Quand s'arrêtera la descente aux enfers de la presse écrite française ? Erosion des ventes, publicité en berne, révolution numérique balbutiante... Les entreprises cherchent un nouveau modèle économique. Etat des lieux et perspectives d'avenir.
> On assiste à un phénomène mondial.
2015 : la diffusion de la presse française a baissé de 3,8 % par rapport à 2014 |
" D'ici trois ou quatre ans, vous pourriez voir le modèle économique du journal imprimé ne plus être rentable " estime l'analyste Tom Hartman, de Standard and Poor's.
Déjà, en 2010, un an avant sa mort, l'américain James Tyree, propriétaire du Chicago Sun Times limitait à " une décennie la durée de survie des journaux "Print", avant d'être remplacés par les journaux numériques ".
2020... On y est presque !
> La presse écrite s'engage timidement dans la révolution numérique qui bouleverse ses métiers et ses organisations.
Un virage générationnel qui reste lent faute d'investissements suffisants mais aussi à cause du conservatisme de la profession, longtemps réticente aux mutations technologiques.
Cette révolution n'a pas encore pris toute la mesure des nouveaux modes de transmission de l'information (applications pour smartphones, tablettes, interactivité des réseaux sociaux) et des nouvelles formes d'écriture (richmedia, webmagazines, TV Web etc.)
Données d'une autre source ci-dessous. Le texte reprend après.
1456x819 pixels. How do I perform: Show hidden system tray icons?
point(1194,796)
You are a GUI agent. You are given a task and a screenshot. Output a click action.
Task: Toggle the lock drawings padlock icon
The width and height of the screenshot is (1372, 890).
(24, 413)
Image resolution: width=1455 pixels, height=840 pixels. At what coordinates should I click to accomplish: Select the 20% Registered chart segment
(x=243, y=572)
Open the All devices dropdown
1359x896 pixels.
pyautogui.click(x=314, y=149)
> En France, cette crise structurelle est amplifiée par la crise économique qui amplifie le phénomène des concentrations et précarise la profession.
Ces crises n'en finissent pas d'affaiblir la presse écrite qui révèle son incapacité à imaginer un nouveau modèle économique viable.
> Dès les années soixante, la presse a été confrontée à la concentration des titres. Un phénomène darwinien qui se poursuit car les entreprises dépréciées, souvent à bout de souffle, sont rachetées par des groupes qui n'ont pas d'autre solution que d'incontournables mutualisations.
Ainsi, on compte une dizaine de groupes de presse régionale. La concentration influe nécessairement sur le pluralisme.
5 % des points de vente disparaissent chaque année (photo TN) |
Une situation qui révèle la faiblesse majeure des entreprises : leur sous-capitalisation.
Dans l'incapacité de procéder aux investissements indispensables à leur survie, leur modernisation et leur développement, la plupart des entreprises de presse se sont contentées de vivre dans l'assistanat des aides de l'Etat, sans craindre de nuire à leur indépendance financière et éditoriale.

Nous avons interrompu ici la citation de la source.